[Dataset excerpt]

— begin —

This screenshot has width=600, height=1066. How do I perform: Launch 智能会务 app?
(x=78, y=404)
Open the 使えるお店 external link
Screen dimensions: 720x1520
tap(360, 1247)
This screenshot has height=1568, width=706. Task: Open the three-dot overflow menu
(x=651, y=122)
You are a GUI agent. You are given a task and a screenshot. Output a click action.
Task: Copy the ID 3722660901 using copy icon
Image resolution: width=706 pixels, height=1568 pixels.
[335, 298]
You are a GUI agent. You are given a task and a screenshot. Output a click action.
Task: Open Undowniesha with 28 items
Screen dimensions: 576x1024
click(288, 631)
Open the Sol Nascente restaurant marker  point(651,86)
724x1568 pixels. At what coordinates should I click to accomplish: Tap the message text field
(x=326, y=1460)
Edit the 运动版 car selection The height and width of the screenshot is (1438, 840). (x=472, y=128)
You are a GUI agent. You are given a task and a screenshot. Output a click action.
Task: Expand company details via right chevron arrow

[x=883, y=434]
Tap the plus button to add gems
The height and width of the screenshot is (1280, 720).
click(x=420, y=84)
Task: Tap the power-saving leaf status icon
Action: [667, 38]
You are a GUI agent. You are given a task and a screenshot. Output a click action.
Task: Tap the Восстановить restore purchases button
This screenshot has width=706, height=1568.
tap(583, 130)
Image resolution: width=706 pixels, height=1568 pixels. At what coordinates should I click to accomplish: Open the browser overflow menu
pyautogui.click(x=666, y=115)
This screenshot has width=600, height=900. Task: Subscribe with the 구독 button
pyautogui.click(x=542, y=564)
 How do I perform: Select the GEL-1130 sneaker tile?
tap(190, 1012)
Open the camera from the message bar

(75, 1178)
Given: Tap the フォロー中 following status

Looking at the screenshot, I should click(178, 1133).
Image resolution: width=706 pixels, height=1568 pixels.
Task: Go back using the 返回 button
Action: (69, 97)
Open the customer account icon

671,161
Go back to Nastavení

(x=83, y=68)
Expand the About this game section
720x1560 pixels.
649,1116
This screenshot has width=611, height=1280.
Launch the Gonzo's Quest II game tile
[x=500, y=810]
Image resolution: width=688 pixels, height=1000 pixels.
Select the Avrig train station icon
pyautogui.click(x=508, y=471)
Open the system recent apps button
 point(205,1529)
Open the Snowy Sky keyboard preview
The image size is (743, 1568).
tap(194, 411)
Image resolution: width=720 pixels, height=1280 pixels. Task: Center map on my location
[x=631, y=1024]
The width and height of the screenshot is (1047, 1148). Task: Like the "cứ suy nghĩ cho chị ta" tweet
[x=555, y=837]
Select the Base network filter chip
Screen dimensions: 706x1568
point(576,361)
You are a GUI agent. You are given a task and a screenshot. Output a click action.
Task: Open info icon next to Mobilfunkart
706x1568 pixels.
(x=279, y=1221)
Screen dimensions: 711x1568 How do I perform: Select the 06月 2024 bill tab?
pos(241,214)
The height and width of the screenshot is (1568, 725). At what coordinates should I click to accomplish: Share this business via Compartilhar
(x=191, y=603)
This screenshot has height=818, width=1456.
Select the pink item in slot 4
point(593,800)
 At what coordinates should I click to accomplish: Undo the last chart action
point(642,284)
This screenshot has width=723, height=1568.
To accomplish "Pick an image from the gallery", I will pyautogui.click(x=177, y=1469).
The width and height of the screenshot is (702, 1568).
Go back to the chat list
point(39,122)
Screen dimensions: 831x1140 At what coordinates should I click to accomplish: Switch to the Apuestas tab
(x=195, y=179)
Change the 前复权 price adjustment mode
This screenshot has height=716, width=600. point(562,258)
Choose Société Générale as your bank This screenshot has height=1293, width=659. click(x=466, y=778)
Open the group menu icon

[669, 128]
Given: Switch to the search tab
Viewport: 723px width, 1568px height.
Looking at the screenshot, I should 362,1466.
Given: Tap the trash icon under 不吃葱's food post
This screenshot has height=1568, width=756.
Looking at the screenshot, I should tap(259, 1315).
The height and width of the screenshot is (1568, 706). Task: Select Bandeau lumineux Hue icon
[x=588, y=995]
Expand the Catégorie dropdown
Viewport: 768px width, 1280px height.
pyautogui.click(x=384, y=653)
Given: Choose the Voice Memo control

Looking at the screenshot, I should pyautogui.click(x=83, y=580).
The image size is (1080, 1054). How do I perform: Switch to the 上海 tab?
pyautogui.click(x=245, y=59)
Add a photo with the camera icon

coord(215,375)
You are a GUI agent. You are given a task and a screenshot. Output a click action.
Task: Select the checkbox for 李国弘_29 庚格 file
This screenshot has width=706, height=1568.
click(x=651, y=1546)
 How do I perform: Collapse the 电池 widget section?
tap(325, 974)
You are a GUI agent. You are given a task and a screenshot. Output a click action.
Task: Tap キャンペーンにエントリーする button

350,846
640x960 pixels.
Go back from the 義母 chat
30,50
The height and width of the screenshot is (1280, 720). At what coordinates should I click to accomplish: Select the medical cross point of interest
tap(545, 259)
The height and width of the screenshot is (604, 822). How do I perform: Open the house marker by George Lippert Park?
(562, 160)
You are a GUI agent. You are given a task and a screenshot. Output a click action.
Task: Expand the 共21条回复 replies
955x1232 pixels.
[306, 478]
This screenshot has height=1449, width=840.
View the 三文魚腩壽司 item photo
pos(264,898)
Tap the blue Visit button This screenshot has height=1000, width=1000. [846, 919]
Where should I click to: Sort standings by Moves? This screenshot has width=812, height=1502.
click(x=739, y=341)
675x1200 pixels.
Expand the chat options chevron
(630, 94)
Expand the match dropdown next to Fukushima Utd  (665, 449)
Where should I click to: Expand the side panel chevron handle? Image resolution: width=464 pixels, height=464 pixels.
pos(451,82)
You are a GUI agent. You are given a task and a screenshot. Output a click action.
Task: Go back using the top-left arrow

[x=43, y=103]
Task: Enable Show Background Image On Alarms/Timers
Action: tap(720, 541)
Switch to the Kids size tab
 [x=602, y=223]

— end —

TASK TO COMPLETE: Change "GUI agent" to "screen assistant" throughout all the lines above, and leave everything else as it is.

COMPLETE RESPONSE:
This screenshot has width=600, height=1066. How do I perform: Launch 智能会务 app?
(x=78, y=404)
Open the 使えるお店 external link
Screen dimensions: 720x1520
tap(360, 1247)
This screenshot has height=1568, width=706. Task: Open the three-dot overflow menu
(x=651, y=122)
You are a screen assistant. You are given a task and a screenshot. Output a click action.
Task: Copy the ID 3722660901 using copy icon
Image resolution: width=706 pixels, height=1568 pixels.
[335, 298]
You are a screen assistant. You are given a task and a screenshot. Output a click action.
Task: Open Undowniesha with 28 items
Screen dimensions: 576x1024
click(288, 631)
Open the Sol Nascente restaurant marker  point(651,86)
724x1568 pixels. At what coordinates should I click to accomplish: Tap the message text field
(x=326, y=1460)
Edit the 运动版 car selection The height and width of the screenshot is (1438, 840). (x=472, y=128)
You are a screen assistant. You are given a task and a screenshot. Output a click action.
Task: Expand company details via right chevron arrow

[x=883, y=434]
Tap the plus button to add gems
The height and width of the screenshot is (1280, 720).
click(x=420, y=84)
Task: Tap the power-saving leaf status icon
Action: [667, 38]
You are a screen assistant. You are given a task and a screenshot. Output a click action.
Task: Tap the Восстановить restore purchases button
This screenshot has width=706, height=1568.
tap(583, 130)
Image resolution: width=706 pixels, height=1568 pixels. At what coordinates should I click to accomplish: Open the browser overflow menu
pyautogui.click(x=666, y=115)
This screenshot has width=600, height=900. Task: Subscribe with the 구독 button
pyautogui.click(x=542, y=564)
 How do I perform: Select the GEL-1130 sneaker tile?
tap(190, 1012)
Open the camera from the message bar

(75, 1178)
Given: Tap the フォロー中 following status

Looking at the screenshot, I should click(178, 1133).
Image resolution: width=706 pixels, height=1568 pixels.
Task: Go back using the 返回 button
Action: (69, 97)
Open the customer account icon

671,161
Go back to Nastavení

(x=83, y=68)
Expand the About this game section
720x1560 pixels.
649,1116
This screenshot has width=611, height=1280.
Launch the Gonzo's Quest II game tile
[x=500, y=810]
Image resolution: width=688 pixels, height=1000 pixels.
Select the Avrig train station icon
pyautogui.click(x=508, y=471)
Open the system recent apps button
 point(205,1529)
Open the Snowy Sky keyboard preview
The image size is (743, 1568).
tap(194, 411)
Image resolution: width=720 pixels, height=1280 pixels. Task: Center map on my location
[x=631, y=1024]
The width and height of the screenshot is (1047, 1148). Task: Like the "cứ suy nghĩ cho chị ta" tweet
[x=555, y=837]
Select the Base network filter chip
Screen dimensions: 706x1568
point(576,361)
You are a screen assistant. You are given a task and a screenshot. Output a click action.
Task: Open info icon next to Mobilfunkart
706x1568 pixels.
(x=279, y=1221)
Screen dimensions: 711x1568 How do I perform: Select the 06月 2024 bill tab?
pos(241,214)
The height and width of the screenshot is (1568, 725). At what coordinates should I click to accomplish: Share this business via Compartilhar
(x=191, y=603)
This screenshot has height=818, width=1456.
Select the pink item in slot 4
point(593,800)
 At what coordinates should I click to accomplish: Undo the last chart action
point(642,284)
This screenshot has width=723, height=1568.
To accomplish "Pick an image from the gallery", I will pyautogui.click(x=177, y=1469).
The width and height of the screenshot is (702, 1568).
Go back to the chat list
point(39,122)
Screen dimensions: 831x1140 At what coordinates should I click to accomplish: Switch to the Apuestas tab
(x=195, y=179)
Change the 前复权 price adjustment mode
This screenshot has height=716, width=600. point(562,258)
Choose Société Générale as your bank This screenshot has height=1293, width=659. click(x=466, y=778)
Open the group menu icon

[669, 128]
Given: Switch to the search tab
Viewport: 723px width, 1568px height.
Looking at the screenshot, I should 362,1466.
Given: Tap the trash icon under 不吃葱's food post
This screenshot has height=1568, width=756.
Looking at the screenshot, I should tap(259, 1315).
The height and width of the screenshot is (1568, 706). Task: Select Bandeau lumineux Hue icon
[x=588, y=995]
Expand the Catégorie dropdown
Viewport: 768px width, 1280px height.
pyautogui.click(x=384, y=653)
Given: Choose the Voice Memo control

Looking at the screenshot, I should pyautogui.click(x=83, y=580).
The image size is (1080, 1054). How do I perform: Switch to the 上海 tab?
pyautogui.click(x=245, y=59)
Add a photo with the camera icon

coord(215,375)
You are a screen assistant. You are given a task and a screenshot. Output a click action.
Task: Select the checkbox for 李国弘_29 庚格 file
This screenshot has width=706, height=1568.
click(x=651, y=1546)
 How do I perform: Collapse the 电池 widget section?
tap(325, 974)
You are a screen assistant. You are given a task and a screenshot. Output a click action.
Task: Tap キャンペーンにエントリーする button

350,846
640x960 pixels.
Go back from the 義母 chat
30,50
The height and width of the screenshot is (1280, 720). At what coordinates should I click to accomplish: Select the medical cross point of interest
tap(545, 259)
The height and width of the screenshot is (604, 822). How do I perform: Open the house marker by George Lippert Park?
(562, 160)
You are a screen assistant. You are given a task and a screenshot. Output a click action.
Task: Expand the 共21条回复 replies
955x1232 pixels.
[306, 478]
This screenshot has height=1449, width=840.
View the 三文魚腩壽司 item photo
pos(264,898)
Tap the blue Visit button This screenshot has height=1000, width=1000. [846, 919]
Where should I click to: Sort standings by Moves? This screenshot has width=812, height=1502.
click(x=739, y=341)
675x1200 pixels.
Expand the chat options chevron
(630, 94)
Expand the match dropdown next to Fukushima Utd  (665, 449)
Where should I click to: Expand the side panel chevron handle? Image resolution: width=464 pixels, height=464 pixels.
pos(451,82)
You are a screen assistant. You are given a task and a screenshot. Output a click action.
Task: Go back using the top-left arrow

[x=43, y=103]
Task: Enable Show Background Image On Alarms/Timers
Action: tap(720, 541)
Switch to the Kids size tab
 [x=602, y=223]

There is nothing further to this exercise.